Rapidement après sa mise en place par le Gouvernement fédéral, le Groupe d’Experts en charge de l’Exit Strategy (GEES) a énoncé un certain nombre de recommandations afin de limiter la crise sociale consécutive à la crise sanitaire. Très peu d’entre elles ont été prises en compte, avec les conséquences que nous connaissons aujourd’hui.
Raison pour laquelle le Conseil consultatif bruxellois francophone de la santé et de l’aide aux personnes, dans un avis d’initiative adopté à l’unanimité de ses membres, encourage le Gouvernement bruxellois francophone à appuyer auprès de l’Autorité fédérale la prise en considération desdites recommandations, et en particulier :
- Augmenter tous les minima sociaux au-dessus du seuil de pauvreté ;
- Augmenter les allocations familiales régionales pour les ménages dans le cadre du système d’allocations majorées (avec une attention particulière pour les groupes de personnes handicapées et les déficits financiers des étudiants qui travaillent) et prévoir des mesures spéciales d’aide, à côté des allocations familiales, vu les dépenses supplémentaires liées au confinement (aide à l’achat d’ordinateur, par exemple, pour que les enfants puissent suivre l’enseignement à distance, … ) ;
- Automatiser rapidement l’accès à toute une série de droits (revenu d’intégration, aide médicale urgente, tiers-payant, …), tout simplement car les gens précarisés, vu le confinement, ne peuvent se rendre physiquement dans les services ad hoc et ne possèdent pas toujours le matériel et les informations nécessaires pour soumettre leurs demandes par voie électronique. L’information et la communication constituent également des enjeux importants par rapport à l’accès et à l’effectivité de ces droits sociaux. Il est dès lors utile d’établir une communication accessible et compréhensible pour toutes et tous. Rendre les informations et les dispositifs plus lisibles et faciles à mobiliser nous semble indispensable ;
- Renforcer les services et transformer l’aide alimentaire, notamment en bons d’achat dans les magasins et toute autre dispositif, plus simples, plus accessibles pour ceux qui en ont besoin, et qui rendraient les gens plus autonomes aussi dans le choix de leur alimentation ;
- Assurer le report sans frais des prêts à la consommation ;
- Régulariser les personnes non en ordre de séjour sur le territoire, sur base de la loi actuelle, pour des raisons de santé publique, des raisons humanitaires et économiques. Les grandes villes connaissent un taux élevé de sans-papiers dans leur population. A Bruxelles, ils en représentent 7 à 9%.

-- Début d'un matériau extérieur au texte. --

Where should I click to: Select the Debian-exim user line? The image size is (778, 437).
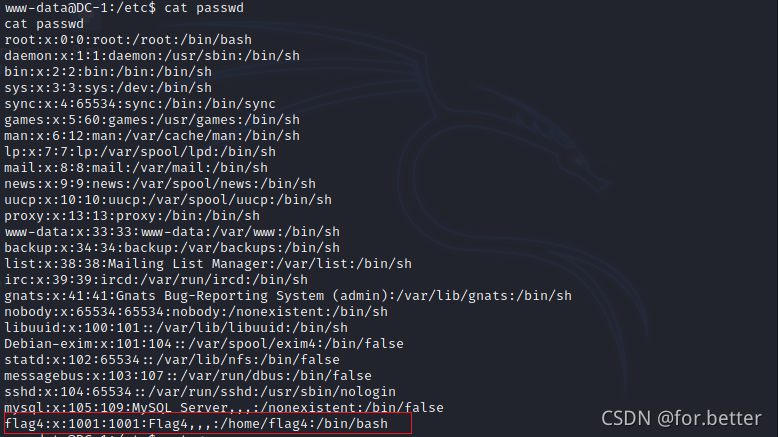[204, 344]
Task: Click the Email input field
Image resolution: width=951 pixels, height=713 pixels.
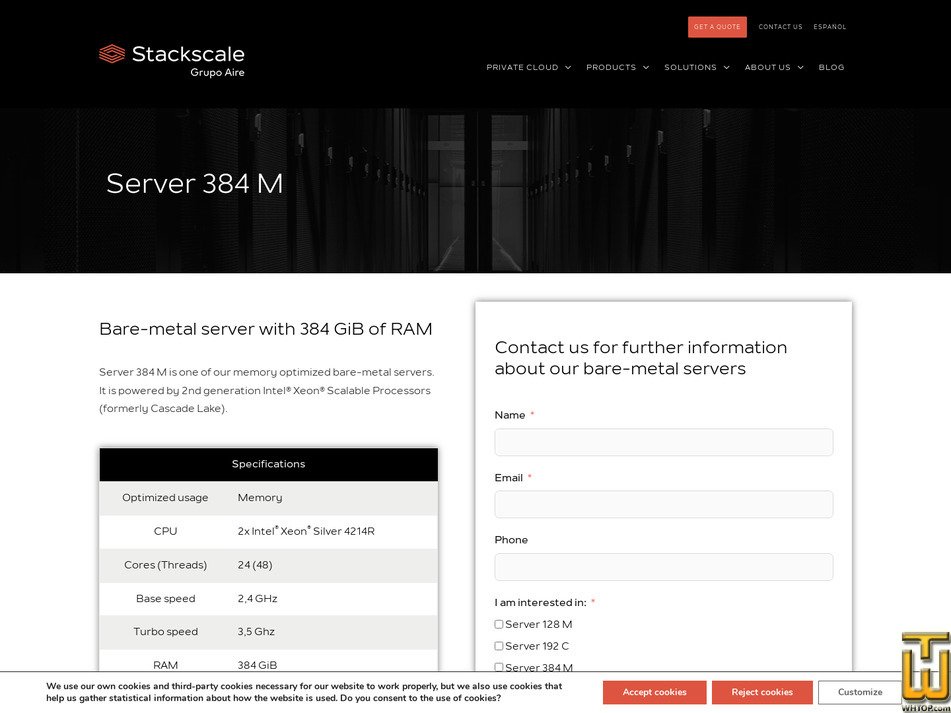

De plus, le Conseil consultatif demande d’augmenter l’offre de logement à prix abordable permettant de reloger les personnes sans abri hébergées dans les dispositifs d’urgence créés dans le cadre de la crise du Covid-19 (centres d’hébergement, hôtels…) et d’augmenter les dispositifs d’aide permettant le maintien en logement tels que l’accompagnement au logement, l’allocation loyer et le fonds de garantie locative.
Afin d’appuyer ces recommandations, le Conseil consultatif se réfère au dernier rapport intersectoriel du CBCS :
« Les situations que les professionnels du secteur social-santé bruxellois ont quotidiennement dans leurs salles d’attente ou leurs bureaux ne sont plus seulement le produit de parcours malheureux ou d’événements inattendus mais, de plus en plus souvent, la conséquence d’un enchevêtrement de décisions politiques, de logiques économiques et d’une évolution sociétale globalement subie et acceptée, sinon désirée. »

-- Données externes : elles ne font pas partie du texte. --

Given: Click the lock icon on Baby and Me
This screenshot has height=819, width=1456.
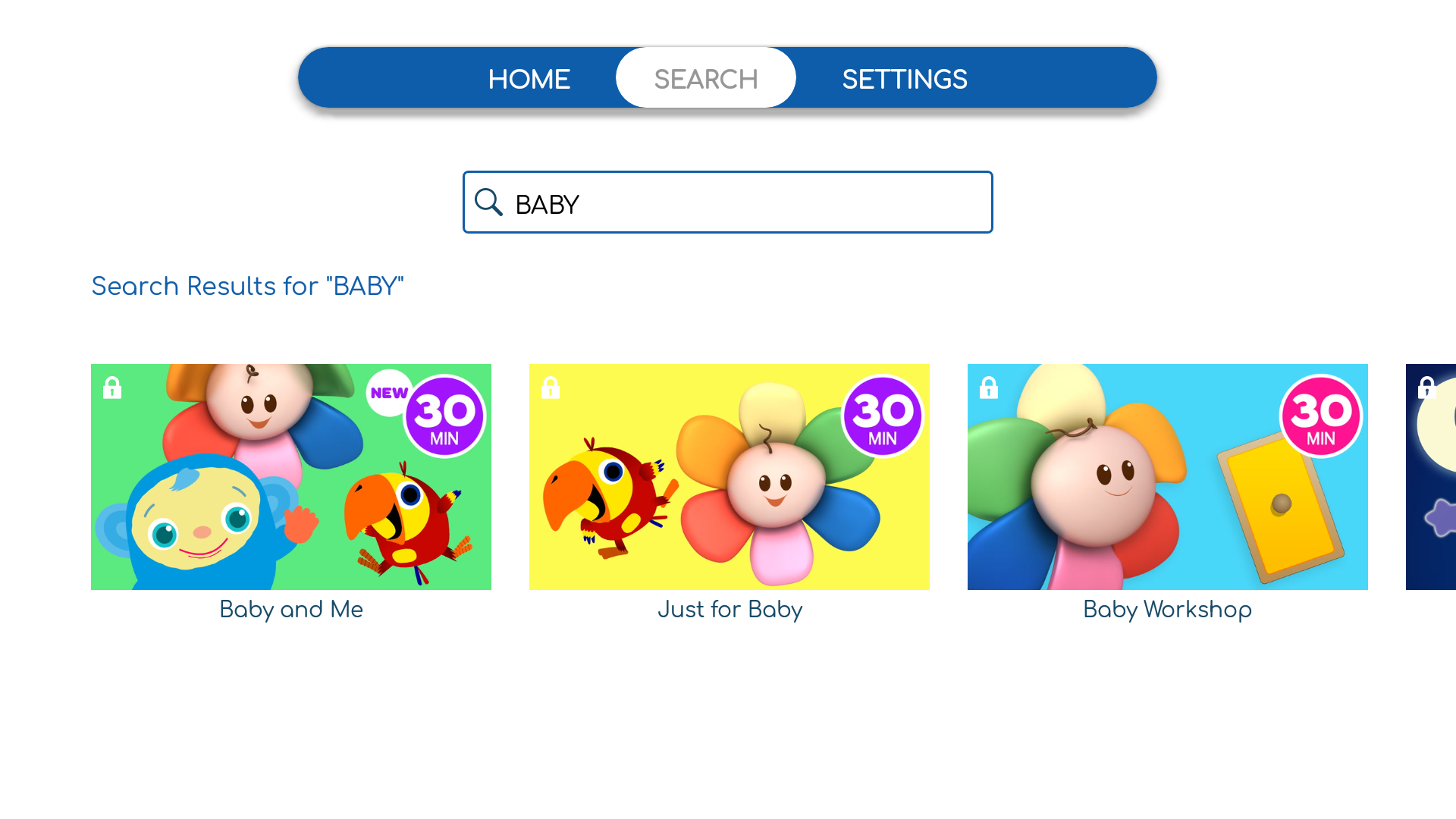Looking at the screenshot, I should pos(112,389).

Ce rapport date de 2018. Aujourd’hui, les estimations prévoient une augmentation de la part de la population vivant sous le seuil de pauvreté de 16,4 % (avant la crise) à 25 % (avec et après la crise) . En d’autres termes, les services sociaux et de santé vont devoir répondre à un nombre plus important de demandes, venant également d’une nouvelle couche de la population que la crise sociale actuelle aura précarisée.

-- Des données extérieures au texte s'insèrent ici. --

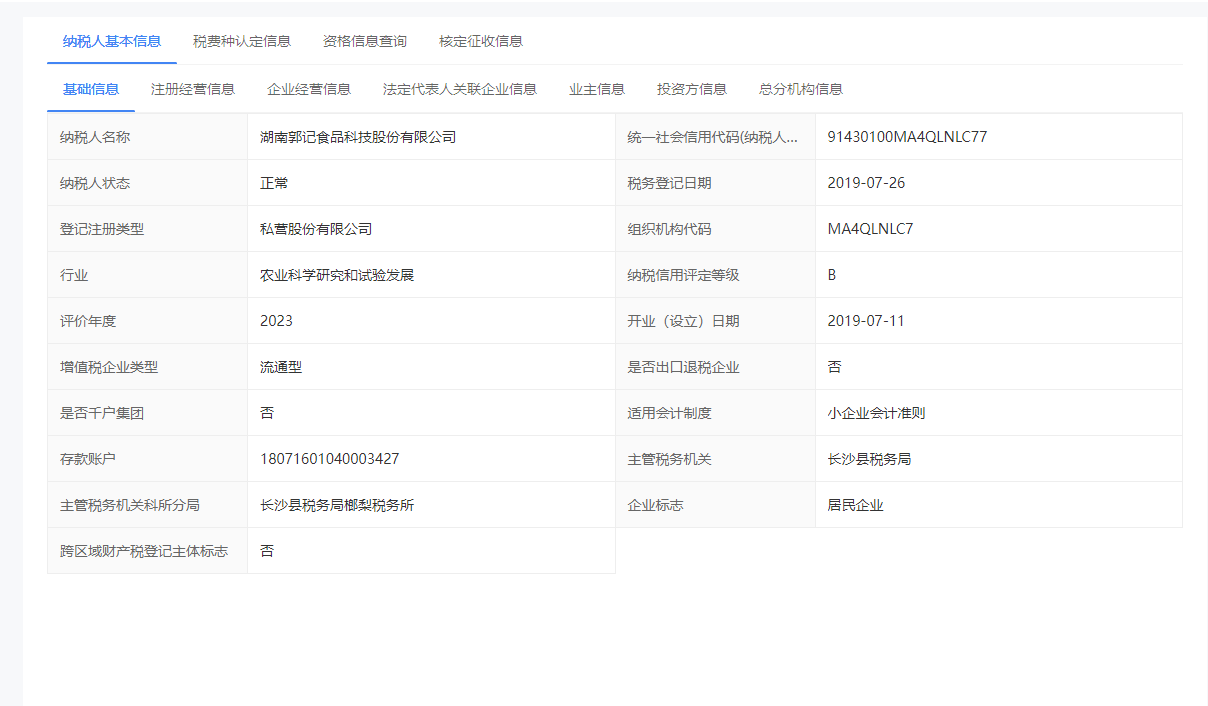The width and height of the screenshot is (1208, 706).
Task: Open the 业主信息 sub-tab
Action: tap(596, 89)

Pour mesurer le bien-être de la population, le Bureau fédéral du plan a développé un indicateur intitulé “Bien-être ici et maintenant” ou BEIM. L’indicateur “mesure l’évolution du bien-être actuel en synthétisant ses principaux déterminants”, soit la santé, le niveau de vie, la vie en société, le travail et l’éducation. Le Bureau fédéral du plan s’attend à une chute de cet indicateur, bien plus importante que lors de la crise de 2008. Pour que le BEIM s’améliore rapidement, les politiques de sortie de crise doivent se concentrer en priorité sur les groupes vulnérables.